Friday, 27 August 2010

Oregon

I crossed into Oregon over the Snake River and followed the banks of the Oxbow reservoir in scorching heat along Hells Canyon.

People were Trout fishing in the reservoir whilst the huge shoals of Carp lazed unhindered in the inviting warm water. I spotted trees laden with what looked like cherries, but decided they couldn’t be, as no one would allow ripe cherries to sit unpicked. Temptation got the better of me and I decided to bite into whatever this cherry like fruit was. It looked like a cherry, smelt like a cherry and by golly it tasted like a cherry.



The banks were also full of Tayberries, Blackberries and Peaches; this veritable smorgasbord of free fruit was mine for the taking.








Further down the road I spotted a woman picking fruit, the only person on the entire road. I checked with her that the fruit was safe to eat and free to take, she confirmed it was and that people were just to damn lazy to come and pick it, “Put it in a carton and stick a $5 price tag on it and they’ll buy it” she ranted “try and get them down here to pick it, not a chance”, I left the lady with a “What’s the World coming to” sort of expression on her face and pedalled off munching on my bounty.




The heat in Hells Canyon had been pretty fierce and the cycling hard; out of the Dutchmen the Ozzies and myself, I was the last person to arrive at Copperfield Camp site at in Oxbow OR, but at least I had a bag of fruit!

After a swim in the river to cool off I set up camp next to a big Hispanic family, it was hard to work out who was who in the large family unit but eventually a large guy, dressed like a gangster rapper broke the ice. “Where due guys cycle from?” after the usual text book answer the astounded looking guy and his family crowded round firing off questions at us. “It must be dangerous out there on da road, what due packin” one of the elder lads asked. I started to reel off a list of my pannier contents, whilst the group looked on confused, the father held up a hand to pause me, “Na I think ma bro is askin ya what handgun you is packin”. “Hand gun?” I answered rather bemused, “I’ve got some pepper spray!”. Realising these guys thought I should genuinely be carrying a weapon in order to cycle across America, I explained to them how safe I had felt cycling across his country. Apart from the dogs, Mac trucks, RV’s, red necks etc etc… But generally safe!!!
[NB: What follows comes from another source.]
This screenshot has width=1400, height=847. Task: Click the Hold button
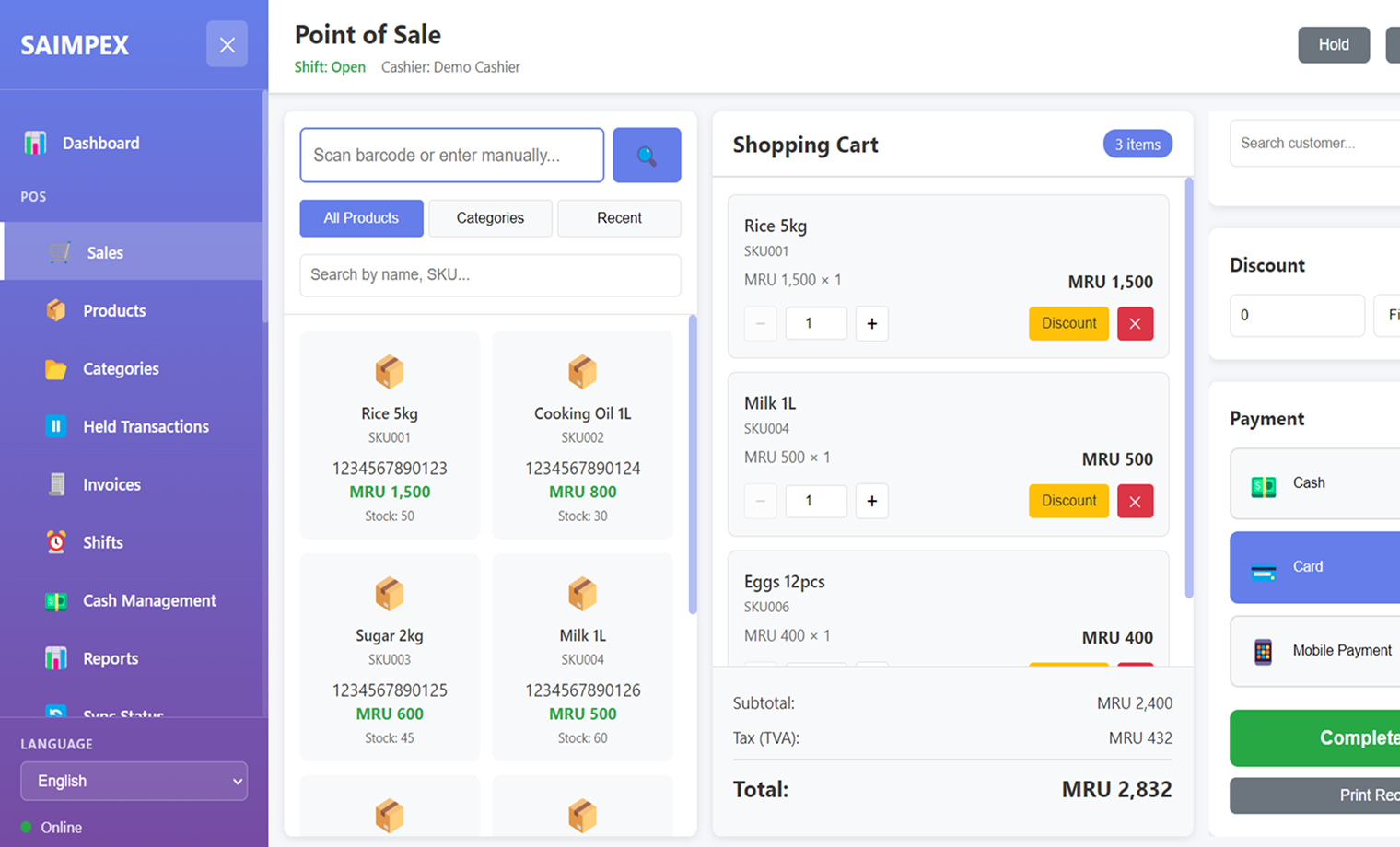(x=1333, y=44)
A younger lad piped up “You must av no trouble fightin off da ladies avin a James Bond accent”, I assured him that 3 months on a hard leather saddle with a slightly less fastidious personal hygiene routine than one would normal follow at home, “me trouble wiv da ladies” was that none would come anywhere near me!!
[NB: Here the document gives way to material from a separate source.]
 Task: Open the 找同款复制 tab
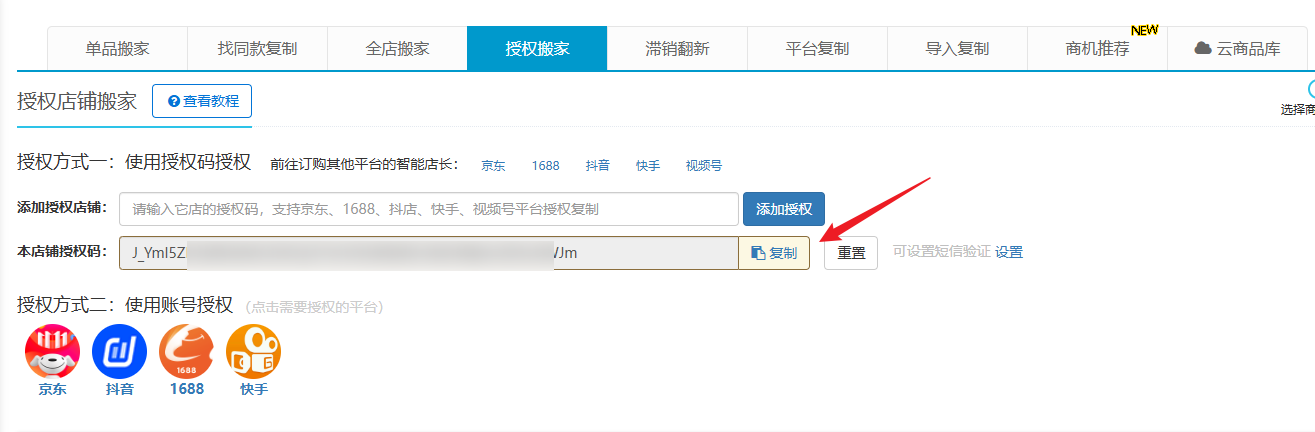click(257, 48)
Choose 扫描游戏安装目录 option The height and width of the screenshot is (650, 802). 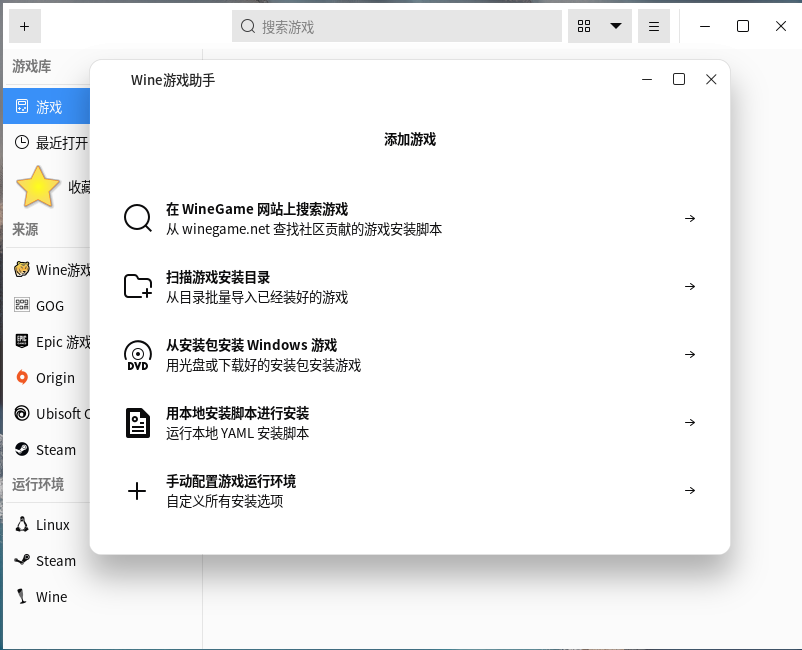pyautogui.click(x=218, y=277)
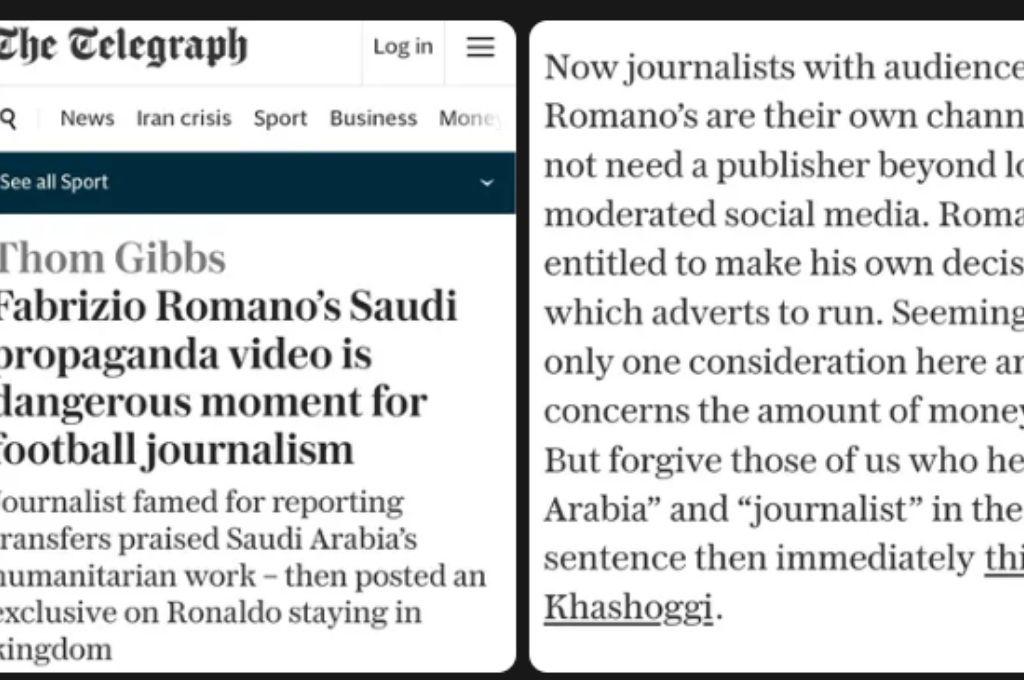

 I think our encampment of bikes, small tents and little cookers, boiling barely edible meals (apart from the Dutchmen's haute cuisine)  was a strange phenomena to our camp site neighbours, they often sat starring at us as though we were circus side show freaks or a fly on the wall documentary!

Staying in Oxbow reminded me of Geography at school and how in our curriculum we studied “oxbow lakes”. I could never really work out the reason for this and thought it would have no life long value what so ever. Well on many occasions on my Trans Am ride I’d look down on a valley floor from a  hill or mountain pass and see an oxbow lake; it was quite fulfilling to know how they were formed. But Pie R squared, I’ve still found no use for that one! Although I did have some good pie back in Golden City!!

The next day was another toughie, Oxbow to Baker City 70 miles and plenty of climbing in intense heat, with the route following historic areas of the Oregon Trail.




Half way through the day on a long slow hill climb through parched barren plains, I wish I’d have had my camera ready, as I saw a sight that made me laugh out loud, but you had to be there! Well you know how dogs look funny when the go passed with their heads stuck out of car windows, I saw a collie that had up the anti.



Coming towards me at at least 60 miles an hour the dog had obviously decided that being in the back of a large crew cab pick up was no fun. He had taken on the extreme sport of roof surfing and was happily stood on the roof leaning into the bends, ears flapping!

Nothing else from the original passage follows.